### Task statement
Render the records from the line with "Where should I" up to and including the line with "Looking at the" as a JSON list of strings, one string per line, with blank lines left out. Leave the pictures out of your answer.

### Excerpted data
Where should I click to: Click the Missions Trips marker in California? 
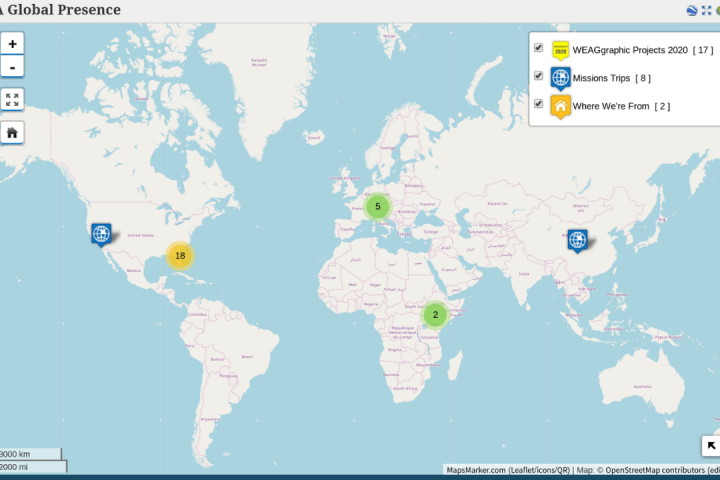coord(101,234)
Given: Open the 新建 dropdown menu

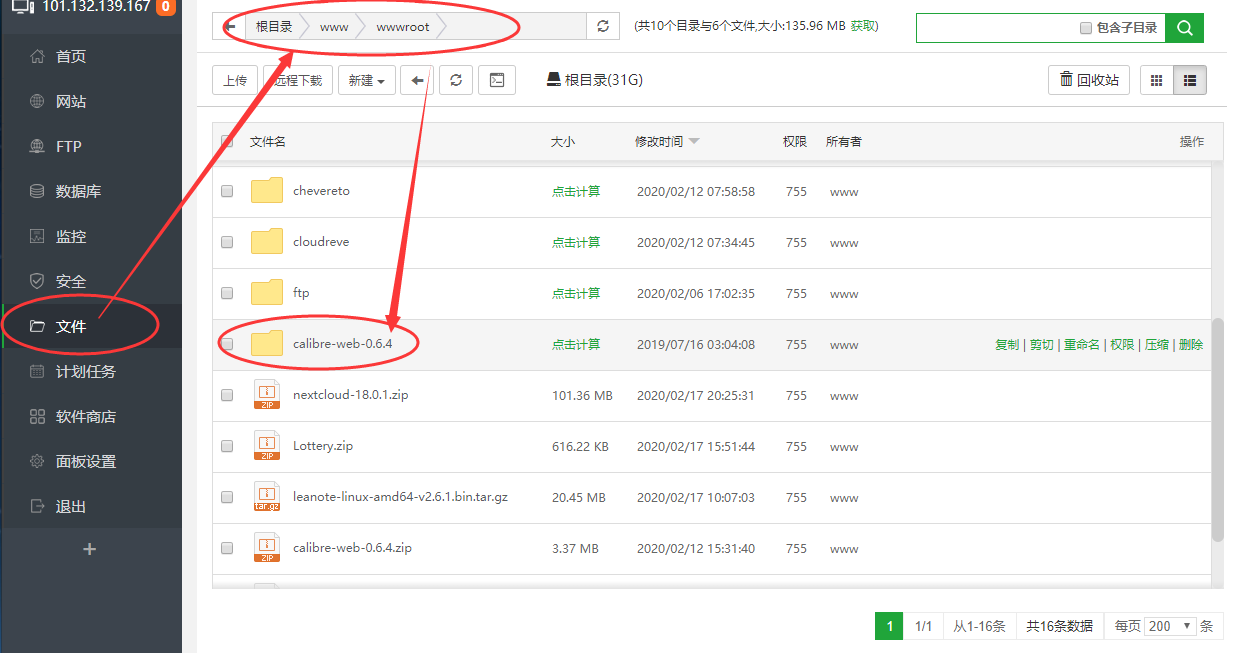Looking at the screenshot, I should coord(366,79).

* * *

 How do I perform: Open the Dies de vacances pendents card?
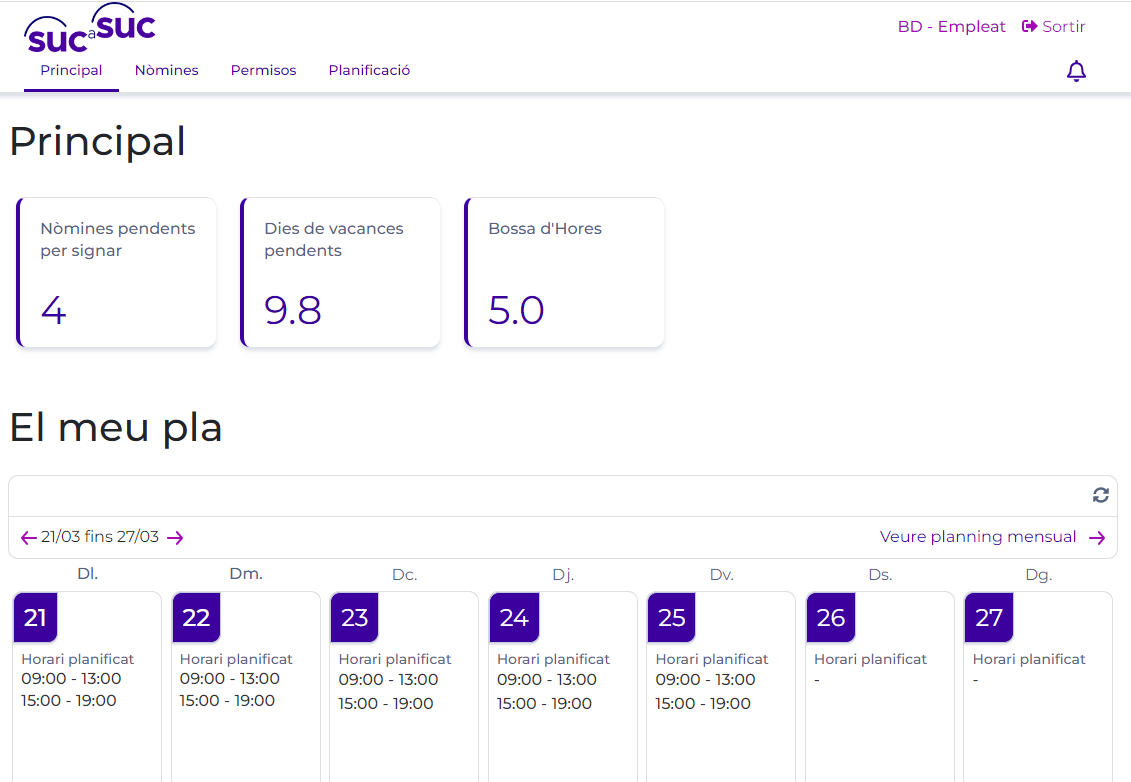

### Task output
[
  "Where should I click to: Click the Missions Trips marker in California? ",
  "coord(101,234)",
  "Given: Open the 新建 dropdown menu",
  "Looking at the screenshot, I should coord(366,79)."
]